→ **Exercise**
Swap every occurrence of "GUI agent" for "desktop assistant" throughout the listing below, leaving all other text unchanged.

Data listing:
━━━━━━

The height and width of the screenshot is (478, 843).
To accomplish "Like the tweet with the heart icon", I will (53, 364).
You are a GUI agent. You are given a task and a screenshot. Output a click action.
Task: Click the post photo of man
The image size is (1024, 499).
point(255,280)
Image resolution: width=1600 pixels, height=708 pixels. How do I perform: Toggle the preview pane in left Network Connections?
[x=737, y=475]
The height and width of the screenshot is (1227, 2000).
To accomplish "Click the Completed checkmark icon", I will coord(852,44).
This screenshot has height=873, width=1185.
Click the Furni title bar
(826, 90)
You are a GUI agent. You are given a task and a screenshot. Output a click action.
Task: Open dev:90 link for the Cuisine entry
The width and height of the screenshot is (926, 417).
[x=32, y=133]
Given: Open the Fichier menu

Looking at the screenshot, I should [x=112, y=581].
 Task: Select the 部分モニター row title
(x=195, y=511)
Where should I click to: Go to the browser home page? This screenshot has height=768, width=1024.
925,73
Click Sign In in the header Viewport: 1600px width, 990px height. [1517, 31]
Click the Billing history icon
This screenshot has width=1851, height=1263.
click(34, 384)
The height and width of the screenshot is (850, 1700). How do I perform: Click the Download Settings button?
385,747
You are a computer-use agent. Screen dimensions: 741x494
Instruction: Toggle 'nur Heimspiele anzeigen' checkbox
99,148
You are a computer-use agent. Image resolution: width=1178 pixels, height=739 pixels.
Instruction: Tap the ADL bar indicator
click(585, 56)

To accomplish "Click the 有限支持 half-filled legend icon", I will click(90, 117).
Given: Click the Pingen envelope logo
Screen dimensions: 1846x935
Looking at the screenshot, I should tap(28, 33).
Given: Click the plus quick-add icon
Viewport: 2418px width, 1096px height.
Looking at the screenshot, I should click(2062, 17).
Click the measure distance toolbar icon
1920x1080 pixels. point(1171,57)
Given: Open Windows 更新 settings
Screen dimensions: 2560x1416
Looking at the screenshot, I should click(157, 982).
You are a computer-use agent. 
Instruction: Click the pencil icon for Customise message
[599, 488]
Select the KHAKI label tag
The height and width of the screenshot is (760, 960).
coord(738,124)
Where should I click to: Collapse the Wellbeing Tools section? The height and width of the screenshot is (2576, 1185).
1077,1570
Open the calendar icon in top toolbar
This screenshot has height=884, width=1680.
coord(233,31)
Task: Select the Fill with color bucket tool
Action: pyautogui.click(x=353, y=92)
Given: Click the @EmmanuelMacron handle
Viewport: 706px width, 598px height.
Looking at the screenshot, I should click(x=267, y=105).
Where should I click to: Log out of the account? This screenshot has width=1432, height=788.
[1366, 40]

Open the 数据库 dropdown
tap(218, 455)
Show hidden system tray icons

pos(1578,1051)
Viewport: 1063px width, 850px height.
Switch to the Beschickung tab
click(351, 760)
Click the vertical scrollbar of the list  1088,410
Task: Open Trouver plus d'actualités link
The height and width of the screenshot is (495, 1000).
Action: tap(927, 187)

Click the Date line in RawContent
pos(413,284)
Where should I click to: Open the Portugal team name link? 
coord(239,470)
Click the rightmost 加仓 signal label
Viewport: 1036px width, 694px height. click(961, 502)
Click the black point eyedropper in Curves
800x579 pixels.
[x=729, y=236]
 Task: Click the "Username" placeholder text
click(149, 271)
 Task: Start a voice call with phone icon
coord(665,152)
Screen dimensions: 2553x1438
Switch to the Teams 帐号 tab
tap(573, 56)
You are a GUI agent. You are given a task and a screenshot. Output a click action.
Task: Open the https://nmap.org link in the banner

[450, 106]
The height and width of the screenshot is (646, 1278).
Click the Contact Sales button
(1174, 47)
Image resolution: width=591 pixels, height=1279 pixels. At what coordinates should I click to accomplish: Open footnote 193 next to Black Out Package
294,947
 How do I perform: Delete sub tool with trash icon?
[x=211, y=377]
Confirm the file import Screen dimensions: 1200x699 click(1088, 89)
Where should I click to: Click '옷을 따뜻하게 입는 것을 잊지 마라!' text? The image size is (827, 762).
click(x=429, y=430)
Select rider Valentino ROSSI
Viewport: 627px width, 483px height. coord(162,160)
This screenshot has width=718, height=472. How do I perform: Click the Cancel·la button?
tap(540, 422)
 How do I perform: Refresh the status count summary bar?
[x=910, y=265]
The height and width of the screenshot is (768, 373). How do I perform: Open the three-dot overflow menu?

━━━━━━

→ **Task result**
The height and width of the screenshot is (478, 843).
To accomplish "Like the tweet with the heart icon", I will (53, 364).
You are a desktop assistant. You are given a task and a screenshot. Output a click action.
Task: Click the post photo of man
The image size is (1024, 499).
point(255,280)
Image resolution: width=1600 pixels, height=708 pixels. How do I perform: Toggle the preview pane in left Network Connections?
[x=737, y=475]
The height and width of the screenshot is (1227, 2000).
To accomplish "Click the Completed checkmark icon", I will coord(852,44).
This screenshot has height=873, width=1185.
Click the Furni title bar
(826, 90)
You are a desktop assistant. You are given a task and a screenshot. Output a click action.
Task: Open dev:90 link for the Cuisine entry
The width and height of the screenshot is (926, 417).
[x=32, y=133]
Given: Open the Fichier menu

Looking at the screenshot, I should [x=112, y=581].
 Task: Select the 部分モニター row title
(x=195, y=511)
Where should I click to: Go to the browser home page? This screenshot has height=768, width=1024.
925,73
Click Sign In in the header Viewport: 1600px width, 990px height. [1517, 31]
Click the Billing history icon
This screenshot has width=1851, height=1263.
click(34, 384)
The height and width of the screenshot is (850, 1700). How do I perform: Click the Download Settings button?
385,747
You are a computer-use agent. Screen dimensions: 741x494
Instruction: Toggle 'nur Heimspiele anzeigen' checkbox
99,148
You are a computer-use agent. Image resolution: width=1178 pixels, height=739 pixels.
Instruction: Tap the ADL bar indicator
click(585, 56)

To accomplish "Click the 有限支持 half-filled legend icon", I will click(90, 117).
Given: Click the Pingen envelope logo
Screen dimensions: 1846x935
Looking at the screenshot, I should tap(28, 33).
Given: Click the plus quick-add icon
Viewport: 2418px width, 1096px height.
Looking at the screenshot, I should click(2062, 17).
Click the measure distance toolbar icon
1920x1080 pixels. point(1171,57)
Given: Open Windows 更新 settings
Screen dimensions: 2560x1416
Looking at the screenshot, I should click(157, 982).
You are a computer-use agent. 
Instruction: Click the pencil icon for Customise message
[599, 488]
Select the KHAKI label tag
The height and width of the screenshot is (760, 960).
coord(738,124)
Where should I click to: Collapse the Wellbeing Tools section? The height and width of the screenshot is (2576, 1185).
1077,1570
Open the calendar icon in top toolbar
This screenshot has height=884, width=1680.
coord(233,31)
Task: Select the Fill with color bucket tool
Action: pyautogui.click(x=353, y=92)
Given: Click the @EmmanuelMacron handle
Viewport: 706px width, 598px height.
Looking at the screenshot, I should click(x=267, y=105).
Where should I click to: Log out of the account? This screenshot has width=1432, height=788.
[1366, 40]

Open the 数据库 dropdown
tap(218, 455)
Show hidden system tray icons

pos(1578,1051)
Viewport: 1063px width, 850px height.
Switch to the Beschickung tab
click(351, 760)
Click the vertical scrollbar of the list  1088,410
Task: Open Trouver plus d'actualités link
The height and width of the screenshot is (495, 1000).
Action: tap(927, 187)

Click the Date line in RawContent
pos(413,284)
Where should I click to: Open the Portugal team name link? 
coord(239,470)
Click the rightmost 加仓 signal label
Viewport: 1036px width, 694px height. click(961, 502)
Click the black point eyedropper in Curves
800x579 pixels.
[x=729, y=236]
 Task: Click the "Username" placeholder text
click(149, 271)
 Task: Start a voice call with phone icon
coord(665,152)
Screen dimensions: 2553x1438
Switch to the Teams 帐号 tab
tap(573, 56)
You are a desktop assistant. You are given a task and a screenshot. Output a click action.
Task: Open the https://nmap.org link in the banner

[450, 106]
The height and width of the screenshot is (646, 1278).
Click the Contact Sales button
(1174, 47)
Image resolution: width=591 pixels, height=1279 pixels. At what coordinates should I click to accomplish: Open footnote 193 next to Black Out Package
294,947
 How do I perform: Delete sub tool with trash icon?
[x=211, y=377]
Confirm the file import Screen dimensions: 1200x699 click(1088, 89)
Where should I click to: Click '옷을 따뜻하게 입는 것을 잊지 마라!' text? The image size is (827, 762).
click(x=429, y=430)
Select rider Valentino ROSSI
Viewport: 627px width, 483px height. coord(162,160)
This screenshot has width=718, height=472. How do I perform: Click the Cancel·la button?
tap(540, 422)
 How do I perform: Refresh the status count summary bar?
[x=910, y=265]
The height and width of the screenshot is (768, 373). How do I perform: Open the three-dot overflow menu?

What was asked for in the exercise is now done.